| The task |
Begin at the line below that has "The image size". Stop after the line that has "369x198 pixels.", repeating each line exactly and leaving out the pictures.

*** Opening Records provided ***

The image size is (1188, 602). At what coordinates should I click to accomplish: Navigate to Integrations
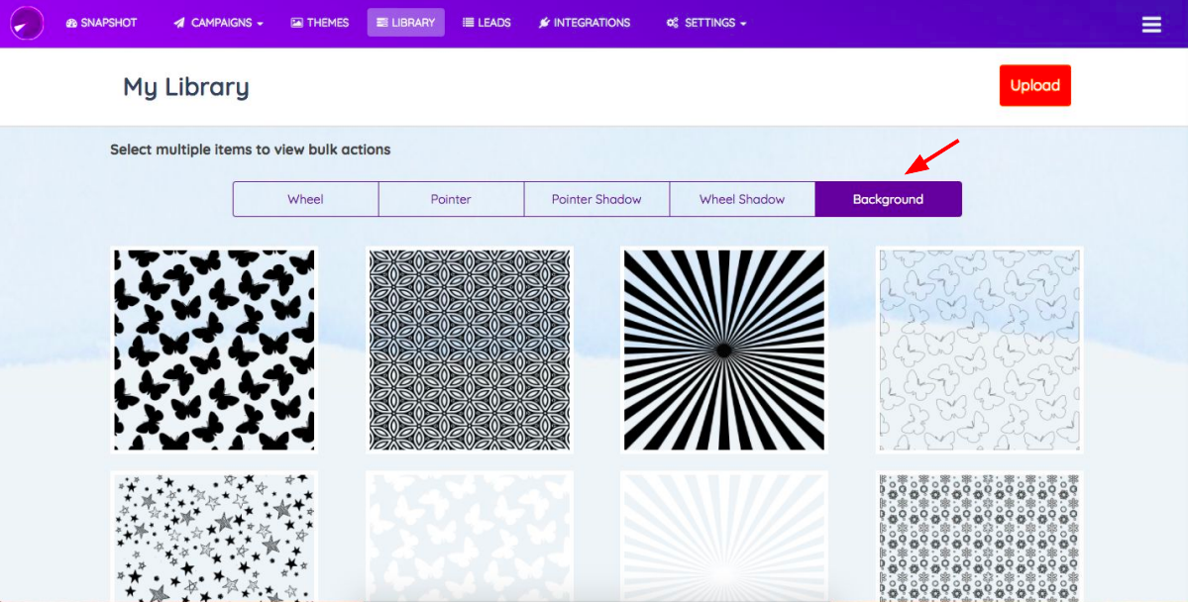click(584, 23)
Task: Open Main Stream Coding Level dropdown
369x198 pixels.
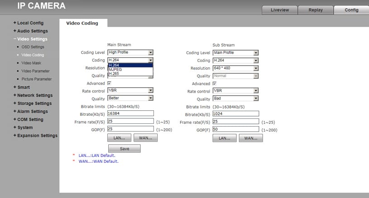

*** Closing Records provided ***
*** Opening Records provided ***

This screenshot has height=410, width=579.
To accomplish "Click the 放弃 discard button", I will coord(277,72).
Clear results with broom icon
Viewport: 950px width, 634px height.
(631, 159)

*** Closing Records provided ***

| The completed task |
The image size is (1188, 602). At what coordinates should I click to accomplish: Navigate to Integrations
click(584, 23)
Task: Open Main Stream Coding Level dropdown
369x198 pixels.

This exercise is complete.